= Task goal =
Copy the records exactly, every one of them.

[Saved data entries]

□ □ □

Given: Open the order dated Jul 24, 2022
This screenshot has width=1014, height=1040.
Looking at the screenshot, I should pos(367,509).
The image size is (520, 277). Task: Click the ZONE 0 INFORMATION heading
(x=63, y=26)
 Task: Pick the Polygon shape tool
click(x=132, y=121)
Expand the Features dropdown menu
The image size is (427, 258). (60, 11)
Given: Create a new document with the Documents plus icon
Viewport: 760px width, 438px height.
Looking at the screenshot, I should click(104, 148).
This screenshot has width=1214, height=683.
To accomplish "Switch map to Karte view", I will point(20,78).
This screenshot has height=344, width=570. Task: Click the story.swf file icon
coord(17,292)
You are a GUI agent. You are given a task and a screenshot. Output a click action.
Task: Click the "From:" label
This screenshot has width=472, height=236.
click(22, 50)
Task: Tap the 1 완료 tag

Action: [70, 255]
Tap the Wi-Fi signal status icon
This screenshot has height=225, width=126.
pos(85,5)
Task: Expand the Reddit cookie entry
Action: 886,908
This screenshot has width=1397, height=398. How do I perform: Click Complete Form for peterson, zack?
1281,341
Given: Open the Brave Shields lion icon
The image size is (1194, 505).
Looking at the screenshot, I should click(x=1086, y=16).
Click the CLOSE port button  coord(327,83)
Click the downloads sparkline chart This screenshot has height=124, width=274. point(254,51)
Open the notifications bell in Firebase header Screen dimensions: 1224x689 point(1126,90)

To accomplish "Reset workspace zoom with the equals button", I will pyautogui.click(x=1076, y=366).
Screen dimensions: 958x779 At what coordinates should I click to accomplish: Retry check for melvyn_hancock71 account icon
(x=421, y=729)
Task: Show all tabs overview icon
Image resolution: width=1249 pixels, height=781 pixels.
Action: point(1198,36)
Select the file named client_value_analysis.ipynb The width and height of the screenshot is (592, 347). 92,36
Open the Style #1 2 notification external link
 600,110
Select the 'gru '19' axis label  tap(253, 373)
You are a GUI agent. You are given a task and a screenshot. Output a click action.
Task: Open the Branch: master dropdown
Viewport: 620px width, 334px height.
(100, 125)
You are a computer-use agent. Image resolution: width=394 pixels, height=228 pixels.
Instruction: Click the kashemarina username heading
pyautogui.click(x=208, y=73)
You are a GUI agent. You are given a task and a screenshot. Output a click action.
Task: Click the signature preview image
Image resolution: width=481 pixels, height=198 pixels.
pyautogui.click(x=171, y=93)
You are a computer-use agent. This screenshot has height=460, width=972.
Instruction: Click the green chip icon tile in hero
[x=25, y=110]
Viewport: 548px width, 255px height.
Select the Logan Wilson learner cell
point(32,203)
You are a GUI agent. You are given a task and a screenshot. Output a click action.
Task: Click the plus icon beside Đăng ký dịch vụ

□ □ □

= Answer below =
Given: Open the order dated Jul 24, 2022
This screenshot has width=1014, height=1040.
Looking at the screenshot, I should pos(367,509).
The image size is (520, 277). Task: Click the ZONE 0 INFORMATION heading
(x=63, y=26)
 Task: Pick the Polygon shape tool
click(x=132, y=121)
Expand the Features dropdown menu
The image size is (427, 258). (60, 11)
Given: Create a new document with the Documents plus icon
Viewport: 760px width, 438px height.
Looking at the screenshot, I should click(104, 148).
This screenshot has width=1214, height=683.
To accomplish "Switch map to Karte view", I will point(20,78).
This screenshot has height=344, width=570. Task: Click the story.swf file icon
coord(17,292)
You are a GUI agent. You are given a task and a screenshot. Output a click action.
Task: Click the "From:" label
This screenshot has width=472, height=236.
click(22, 50)
Task: Tap the 1 완료 tag

Action: [70, 255]
Tap the Wi-Fi signal status icon
This screenshot has height=225, width=126.
pos(85,5)
Task: Expand the Reddit cookie entry
Action: 886,908
This screenshot has width=1397, height=398. How do I perform: Click Complete Form for peterson, zack?
1281,341
Given: Open the Brave Shields lion icon
The image size is (1194, 505).
Looking at the screenshot, I should click(x=1086, y=16).
Click the CLOSE port button  coord(327,83)
Click the downloads sparkline chart This screenshot has height=124, width=274. point(254,51)
Open the notifications bell in Firebase header Screen dimensions: 1224x689 point(1126,90)

To accomplish "Reset workspace zoom with the equals button", I will pyautogui.click(x=1076, y=366).
Screen dimensions: 958x779 At what coordinates should I click to accomplish: Retry check for melvyn_hancock71 account icon
(x=421, y=729)
Task: Show all tabs overview icon
Image resolution: width=1249 pixels, height=781 pixels.
Action: point(1198,36)
Select the file named client_value_analysis.ipynb The width and height of the screenshot is (592, 347). 92,36
Open the Style #1 2 notification external link
 600,110
Select the 'gru '19' axis label  tap(253, 373)
You are a GUI agent. You are given a task and a screenshot. Output a click action.
Task: Open the Branch: master dropdown
Viewport: 620px width, 334px height.
(100, 125)
You are a computer-use agent. Image resolution: width=394 pixels, height=228 pixels.
Instruction: Click the kashemarina username heading
pyautogui.click(x=208, y=73)
You are a GUI agent. You are given a task and a screenshot. Output a click action.
Task: Click the signature preview image
Image resolution: width=481 pixels, height=198 pixels.
pyautogui.click(x=171, y=93)
You are a computer-use agent. This screenshot has height=460, width=972.
Instruction: Click the green chip icon tile in hero
[x=25, y=110]
Viewport: 548px width, 255px height.
Select the Logan Wilson learner cell
point(32,203)
You are a GUI agent. You are given a task and a screenshot. Output a click action.
Task: Click the plus icon beside Đăng ký dịch vụ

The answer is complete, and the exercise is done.